As a general rule, the more alcohol you drink, the more likely you are to have a hangover the next day. But there's no magic formula to tell you how much you can safely drink and still avoid a hangover.
However unpleasant, most hangovers go away on their own, though they can last up to 24 hours. If you choose to drink alcohol, doing so responsibly can help you avoid future hangovers.
Hangover symptoms typically begin when your blood alcohol drops significantly and is at or near zero. They're usually in full effect the morning after a night of heavy drinking.
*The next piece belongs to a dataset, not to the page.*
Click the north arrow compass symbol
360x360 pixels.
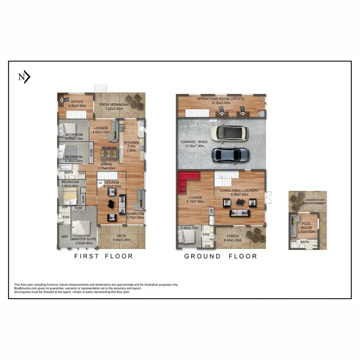24,77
Depending on what you drank and how much you drank, you may notice:
- Headaches and muscle aches
- Nausea, vomiting or stomach pain
- Poor or decreased sleep
- Increased sensitivity to light and sound
- Dizziness or a sense of the room spinning
- Rapid heartbeat
- Red, bloodshot eyes
- Decreased ability to concentrate
- Mood disturbances, such as depression, anxiety and irritability
When to see a doctor
Hangovers go away on their own. Talk with your doctor if you're concerned that frequent, heavy drinking or hangovers are affecting your quality of life, including your personal relationships or your performance at work. Treatment for alcohol abuse or dependence is available.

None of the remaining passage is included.